Qu’est-ce qu’une existence ? Une suite de moments plus ou moins agréables, plus ou moins anodins, des moments où nous avons éprouvé des émotions, des sensations, où nous avons fait des choix ou bien que nous avons subi, des instants où nous sommes seuls, à deux ou à plusieurs. Des moments que nous allons oublier ou qui vont rester dans notre mémoire parce qu’ils auront été particuliers ou bien parce que nous aurons ressenti quelque chose de particulier ce jour-là. Le seul lien entre tous ces moments c’est nous-même, nous en sommes la matrice, le fil conducteur et ils forment peu à peu notre existence.

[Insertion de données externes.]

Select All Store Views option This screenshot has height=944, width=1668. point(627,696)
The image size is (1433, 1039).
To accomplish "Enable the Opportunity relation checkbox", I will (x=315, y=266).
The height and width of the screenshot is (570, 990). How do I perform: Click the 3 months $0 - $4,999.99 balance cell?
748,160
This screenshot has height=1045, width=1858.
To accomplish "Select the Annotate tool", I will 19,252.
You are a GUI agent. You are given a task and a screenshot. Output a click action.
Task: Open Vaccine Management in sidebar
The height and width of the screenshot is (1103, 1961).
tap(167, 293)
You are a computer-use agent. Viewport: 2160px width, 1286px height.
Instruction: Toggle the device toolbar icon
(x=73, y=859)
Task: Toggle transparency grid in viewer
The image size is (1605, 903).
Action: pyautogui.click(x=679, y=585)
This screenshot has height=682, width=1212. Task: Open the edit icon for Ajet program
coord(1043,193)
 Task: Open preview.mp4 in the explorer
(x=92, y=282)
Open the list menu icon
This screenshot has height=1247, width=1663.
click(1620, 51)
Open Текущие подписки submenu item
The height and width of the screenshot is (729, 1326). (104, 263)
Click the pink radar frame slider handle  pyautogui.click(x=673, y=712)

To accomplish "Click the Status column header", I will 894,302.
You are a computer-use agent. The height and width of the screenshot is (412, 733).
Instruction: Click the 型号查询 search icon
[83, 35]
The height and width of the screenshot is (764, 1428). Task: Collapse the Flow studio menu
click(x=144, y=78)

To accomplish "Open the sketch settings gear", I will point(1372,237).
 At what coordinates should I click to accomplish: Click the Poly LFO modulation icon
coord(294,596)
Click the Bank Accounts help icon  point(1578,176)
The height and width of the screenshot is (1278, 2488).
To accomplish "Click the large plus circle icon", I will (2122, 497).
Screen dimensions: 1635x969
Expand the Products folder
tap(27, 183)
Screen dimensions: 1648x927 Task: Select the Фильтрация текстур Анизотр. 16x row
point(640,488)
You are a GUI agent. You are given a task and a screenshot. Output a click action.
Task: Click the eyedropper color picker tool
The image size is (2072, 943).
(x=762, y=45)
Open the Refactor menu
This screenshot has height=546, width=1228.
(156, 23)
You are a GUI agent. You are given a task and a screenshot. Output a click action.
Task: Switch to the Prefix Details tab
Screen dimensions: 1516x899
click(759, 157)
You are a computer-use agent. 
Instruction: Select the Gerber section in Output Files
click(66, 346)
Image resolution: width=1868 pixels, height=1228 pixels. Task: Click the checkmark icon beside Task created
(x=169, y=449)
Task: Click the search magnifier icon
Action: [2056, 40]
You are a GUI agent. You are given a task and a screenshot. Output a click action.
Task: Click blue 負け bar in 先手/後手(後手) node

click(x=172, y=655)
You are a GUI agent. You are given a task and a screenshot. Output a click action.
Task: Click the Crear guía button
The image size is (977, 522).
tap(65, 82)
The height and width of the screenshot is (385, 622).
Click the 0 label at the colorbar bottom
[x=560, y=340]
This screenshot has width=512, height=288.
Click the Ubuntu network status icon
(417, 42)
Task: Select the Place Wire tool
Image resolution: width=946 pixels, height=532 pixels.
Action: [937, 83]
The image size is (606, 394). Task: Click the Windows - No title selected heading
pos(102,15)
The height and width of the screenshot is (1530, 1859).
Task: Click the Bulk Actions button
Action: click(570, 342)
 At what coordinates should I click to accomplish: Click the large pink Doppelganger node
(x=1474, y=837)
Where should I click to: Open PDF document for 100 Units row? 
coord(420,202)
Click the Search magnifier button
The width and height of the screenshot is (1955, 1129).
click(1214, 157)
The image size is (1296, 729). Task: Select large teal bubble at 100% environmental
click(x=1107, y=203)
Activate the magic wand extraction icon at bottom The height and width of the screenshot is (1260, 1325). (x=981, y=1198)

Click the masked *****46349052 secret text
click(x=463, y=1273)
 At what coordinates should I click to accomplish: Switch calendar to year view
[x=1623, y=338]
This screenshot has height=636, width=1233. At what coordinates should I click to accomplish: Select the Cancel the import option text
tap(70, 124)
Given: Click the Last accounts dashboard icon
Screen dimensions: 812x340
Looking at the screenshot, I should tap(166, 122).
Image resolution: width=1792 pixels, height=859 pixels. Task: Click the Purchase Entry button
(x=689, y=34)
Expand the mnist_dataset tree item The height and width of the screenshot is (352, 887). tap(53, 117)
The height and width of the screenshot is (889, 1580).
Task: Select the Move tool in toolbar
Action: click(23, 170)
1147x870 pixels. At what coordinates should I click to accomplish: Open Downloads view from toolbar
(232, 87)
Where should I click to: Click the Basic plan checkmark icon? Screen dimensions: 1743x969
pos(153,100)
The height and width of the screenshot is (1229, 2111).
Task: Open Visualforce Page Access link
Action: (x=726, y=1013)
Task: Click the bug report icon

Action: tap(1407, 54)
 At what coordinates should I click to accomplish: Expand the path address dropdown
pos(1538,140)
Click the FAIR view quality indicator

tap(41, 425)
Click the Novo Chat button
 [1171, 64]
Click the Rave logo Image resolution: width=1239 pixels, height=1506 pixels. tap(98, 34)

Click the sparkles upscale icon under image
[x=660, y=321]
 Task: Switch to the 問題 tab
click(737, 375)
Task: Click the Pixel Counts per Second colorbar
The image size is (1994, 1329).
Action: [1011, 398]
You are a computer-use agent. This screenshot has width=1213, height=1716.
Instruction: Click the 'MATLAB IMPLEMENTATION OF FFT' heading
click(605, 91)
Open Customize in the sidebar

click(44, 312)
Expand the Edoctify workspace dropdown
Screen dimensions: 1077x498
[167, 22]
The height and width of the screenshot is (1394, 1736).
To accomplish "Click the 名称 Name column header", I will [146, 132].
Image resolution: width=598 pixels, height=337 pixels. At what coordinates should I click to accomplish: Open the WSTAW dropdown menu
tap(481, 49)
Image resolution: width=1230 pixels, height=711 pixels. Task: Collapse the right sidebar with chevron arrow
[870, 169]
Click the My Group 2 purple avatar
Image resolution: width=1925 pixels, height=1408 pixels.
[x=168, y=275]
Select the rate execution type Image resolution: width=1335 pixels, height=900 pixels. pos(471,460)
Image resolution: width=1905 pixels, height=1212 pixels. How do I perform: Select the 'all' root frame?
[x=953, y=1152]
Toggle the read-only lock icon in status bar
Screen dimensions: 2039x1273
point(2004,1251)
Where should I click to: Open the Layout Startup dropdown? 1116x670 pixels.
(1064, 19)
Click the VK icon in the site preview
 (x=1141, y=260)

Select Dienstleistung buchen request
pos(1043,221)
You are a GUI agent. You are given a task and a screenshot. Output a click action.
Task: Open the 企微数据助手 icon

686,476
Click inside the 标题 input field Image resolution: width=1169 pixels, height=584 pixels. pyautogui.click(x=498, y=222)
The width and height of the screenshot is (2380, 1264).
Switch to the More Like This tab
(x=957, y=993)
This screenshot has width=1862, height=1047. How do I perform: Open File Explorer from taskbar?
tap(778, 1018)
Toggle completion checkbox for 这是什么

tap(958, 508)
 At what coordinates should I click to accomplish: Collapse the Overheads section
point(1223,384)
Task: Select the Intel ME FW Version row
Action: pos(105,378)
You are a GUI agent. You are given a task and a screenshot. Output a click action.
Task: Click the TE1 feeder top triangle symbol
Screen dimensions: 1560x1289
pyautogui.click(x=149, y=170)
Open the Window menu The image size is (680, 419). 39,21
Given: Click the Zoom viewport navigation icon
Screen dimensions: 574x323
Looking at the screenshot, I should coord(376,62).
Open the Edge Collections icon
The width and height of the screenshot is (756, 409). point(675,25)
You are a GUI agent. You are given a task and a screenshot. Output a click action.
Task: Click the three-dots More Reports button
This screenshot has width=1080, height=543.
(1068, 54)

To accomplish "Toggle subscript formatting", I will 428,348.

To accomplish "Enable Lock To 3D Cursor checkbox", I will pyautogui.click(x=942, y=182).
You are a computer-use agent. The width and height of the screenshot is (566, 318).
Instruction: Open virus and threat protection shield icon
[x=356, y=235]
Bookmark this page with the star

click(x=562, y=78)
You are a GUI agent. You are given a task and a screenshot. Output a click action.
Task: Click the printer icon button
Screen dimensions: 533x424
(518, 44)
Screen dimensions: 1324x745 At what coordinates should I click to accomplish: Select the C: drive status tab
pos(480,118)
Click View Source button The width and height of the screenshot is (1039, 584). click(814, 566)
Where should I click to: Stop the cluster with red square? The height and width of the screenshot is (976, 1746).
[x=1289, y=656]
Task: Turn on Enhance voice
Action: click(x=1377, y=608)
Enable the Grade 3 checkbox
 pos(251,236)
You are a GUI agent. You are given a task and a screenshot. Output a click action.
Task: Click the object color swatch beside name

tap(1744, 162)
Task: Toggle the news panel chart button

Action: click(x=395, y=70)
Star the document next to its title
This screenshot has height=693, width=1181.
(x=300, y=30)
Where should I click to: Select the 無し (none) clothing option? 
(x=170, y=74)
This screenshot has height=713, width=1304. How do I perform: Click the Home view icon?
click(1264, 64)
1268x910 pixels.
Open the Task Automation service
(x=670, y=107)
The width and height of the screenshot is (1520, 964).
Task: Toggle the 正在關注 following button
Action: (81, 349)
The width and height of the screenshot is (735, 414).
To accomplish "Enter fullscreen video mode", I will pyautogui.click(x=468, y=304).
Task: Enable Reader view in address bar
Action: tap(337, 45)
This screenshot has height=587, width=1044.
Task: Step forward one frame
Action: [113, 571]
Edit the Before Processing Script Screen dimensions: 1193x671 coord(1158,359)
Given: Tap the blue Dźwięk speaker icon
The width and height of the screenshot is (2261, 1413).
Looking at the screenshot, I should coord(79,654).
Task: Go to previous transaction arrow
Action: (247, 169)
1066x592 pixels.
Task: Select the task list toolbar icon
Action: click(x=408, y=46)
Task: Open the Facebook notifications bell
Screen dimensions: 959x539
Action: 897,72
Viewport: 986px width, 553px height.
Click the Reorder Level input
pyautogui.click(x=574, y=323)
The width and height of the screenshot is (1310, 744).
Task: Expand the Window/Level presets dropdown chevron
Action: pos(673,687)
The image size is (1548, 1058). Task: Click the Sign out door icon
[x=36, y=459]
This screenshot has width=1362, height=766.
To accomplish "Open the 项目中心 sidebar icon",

Qu’allons nous mettre dans notre existence ? Quelles personnes, quelles actions ? Comment le hasard va-t-il se jouer de nous, inventer et fabriquer notre existence ? Car nous sommes aussi le jeu de hasards merveilleux ou malheureux. Des rencontres qui auraient pu en être d’autres. Des trains et des avions ratés qui vont créer de nouvelles bifurcations. Peu à peu cependant nous sentons que notre existence nous échappe, que nous nous éloignons d’elle, que nous la regardons comme un élément extérieur. Nous devenons indifférents à elle, elle nous apparaît comme étrangère. Nous continuons à essayer de nous y accrocher mais nous voyons bien que quelque chose nous échappe. Notre existence poursuit son chemin mais nous n’avançons plus avec elle. Nous ralentissons peu à peu, nous finissons même par nous arrêter et nous la voyons défiler tel un train. La vie peut s’écouler ainsi sans qu’on s’y accroche. Comme un fleuve. Tout devient transparent, inconsistant. Tout devient sans vie, juste de la matière inerte. La vie en apparence est toujours là mais l’existence n’y est plus. Nous l’avons abandonné et nous avec.